# “The Difference Between Rock and Stone” Voting Thread



## Chesters Daughter (Aug 15, 2019)

*IMPORTANT NOTICE: We've a new update to the rules. Henceforth, kindly refrain from using the "like" function, or offering critique on any of the entries, UNTIL OUR WINNER IS ANNOUNCED.

A reminder for all entrants: you are obligated to cast at least one vote in the poll. Failure to do so will result in your entry being disqualified.

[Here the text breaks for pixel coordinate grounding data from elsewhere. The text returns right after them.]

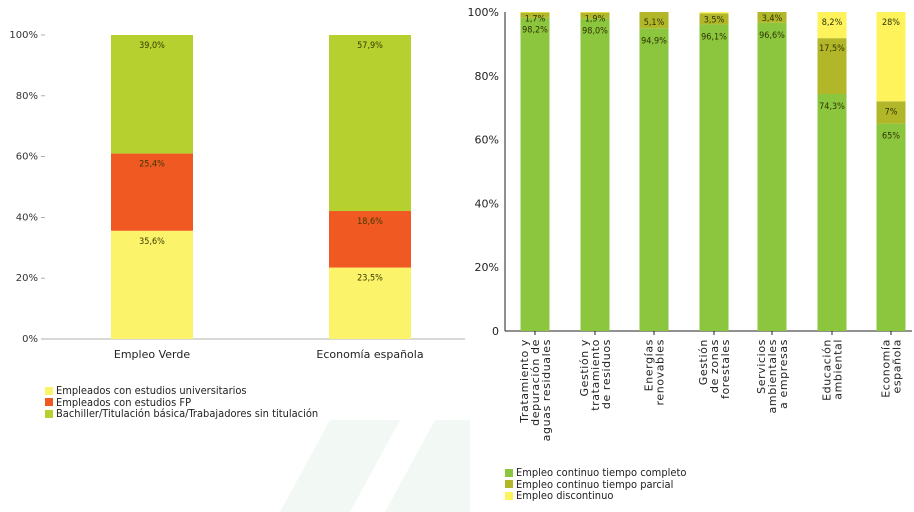 Image resolution: width=914 pixels, height=512 pixels. I want to click on data-label: 1,9%, so click(596, 19). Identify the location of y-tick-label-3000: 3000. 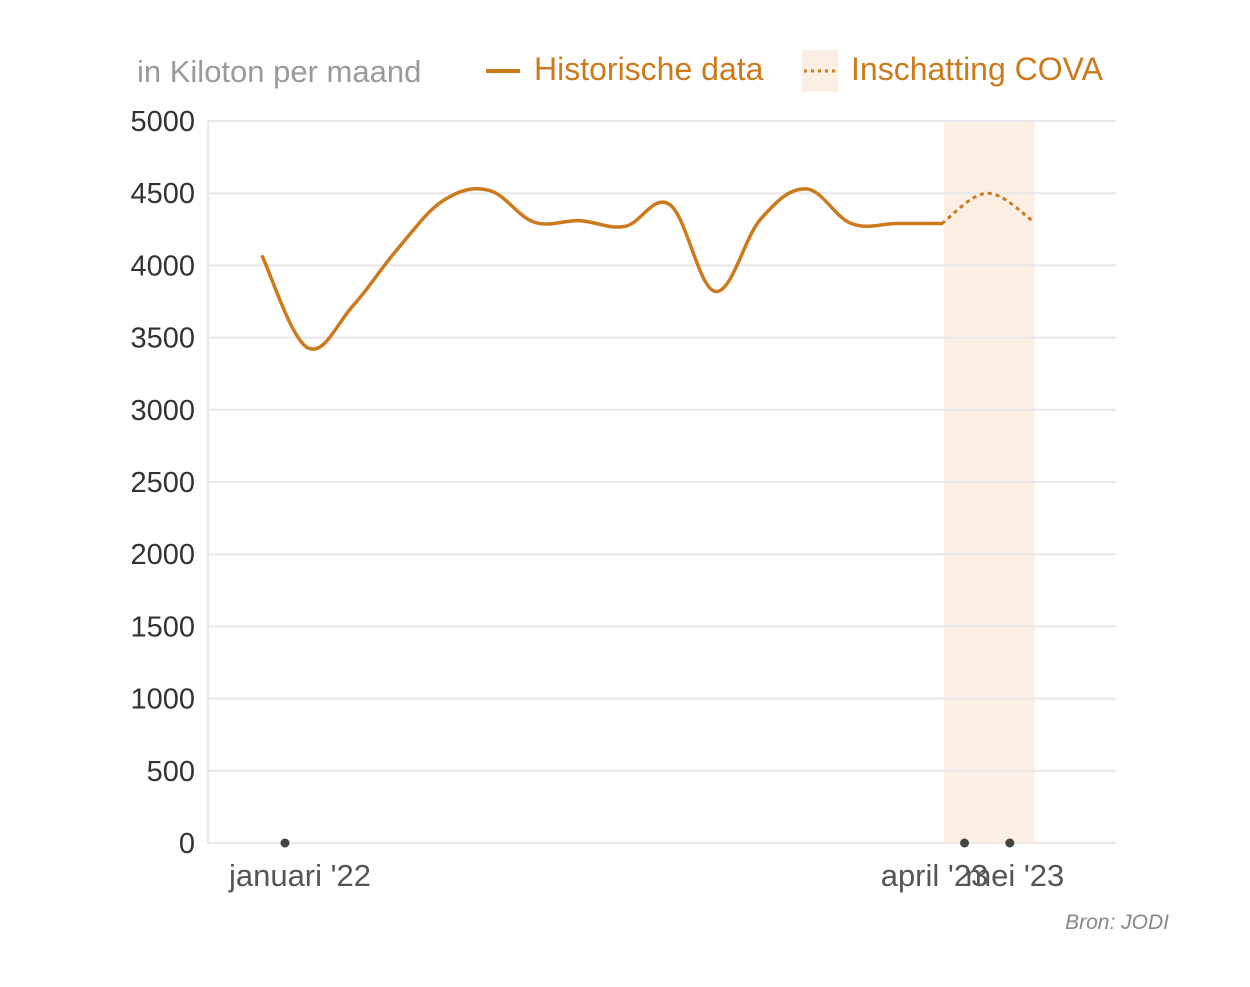
(162, 411).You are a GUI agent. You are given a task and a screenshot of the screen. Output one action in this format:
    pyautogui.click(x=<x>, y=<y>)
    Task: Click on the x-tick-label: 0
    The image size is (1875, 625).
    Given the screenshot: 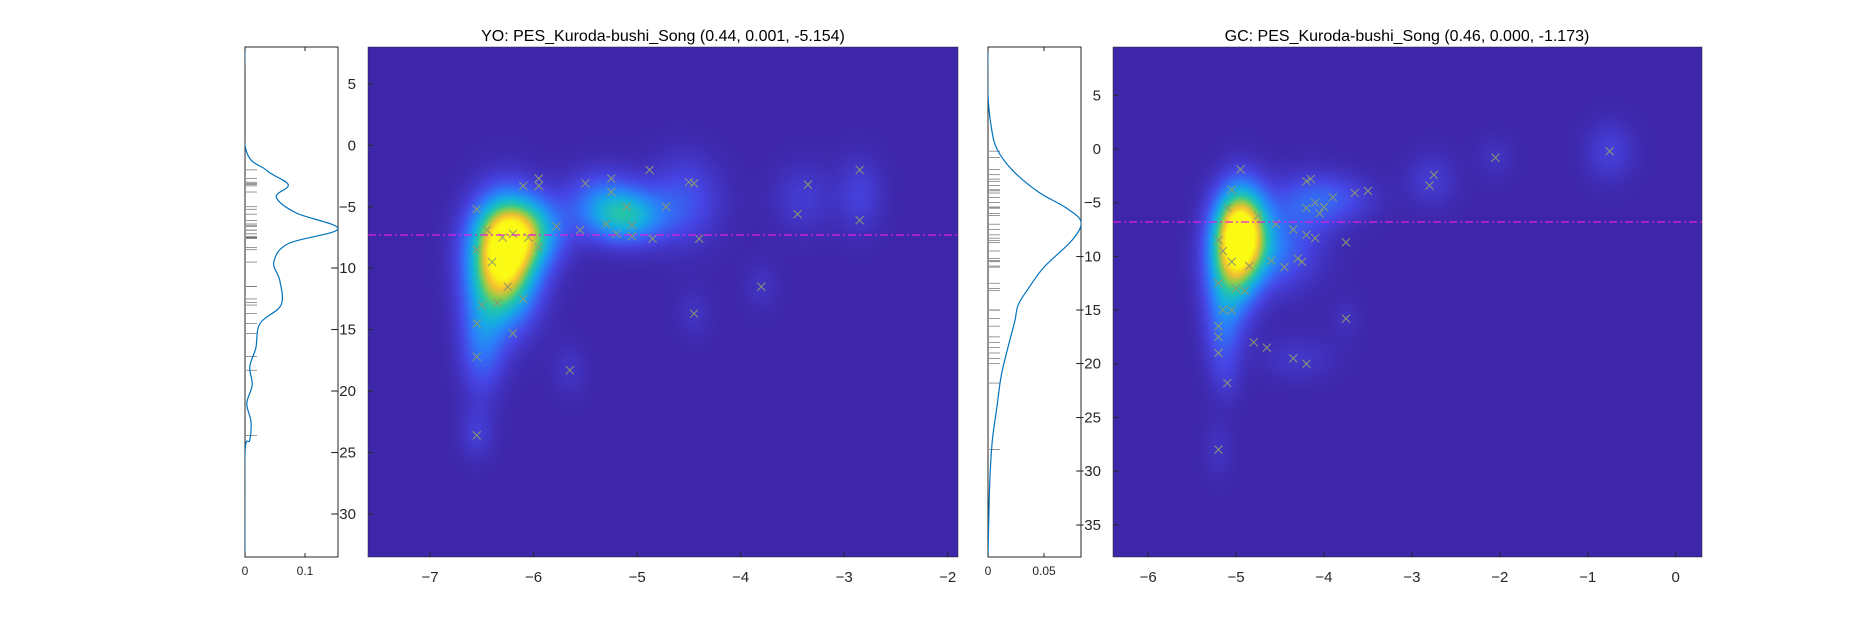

*Welcome one and all to the Poetry Challenge voting poll! Please read all of the *entries*, and then proceed to cast votes for as many pieces as you see fit, but please keep in mind that entrants may not vote for their own work. *If you vote for yourself, your entry will be disqualified.
**
*All entries are eligible for critique *once our winner has been announced. Critique for entries on the public board should be posted in this thread. Critique for secure entries must be posted in the secure thread which may be accesses here. Please be mindful of where your critique is being posted so that the first rights of entrants are not compromised. 

*I remind everyone that all critique, and responses to it, must be directed solely at the work. Any comments that veer into the personal will be promptly removed upon discovery and will result in appropriate moderation for the poster. No baiting, flaming, or trolling will be tolerated in this thread, or its partner on the secure board.*

You have ten days to make your selections. This poll will close on August 25th at 8:45 EST.

Best of luck to all entrants!

Once this poll has closed, and the results have been officially revealed, you may post your entry on either of the Poetry boards for additional feedback.*


----------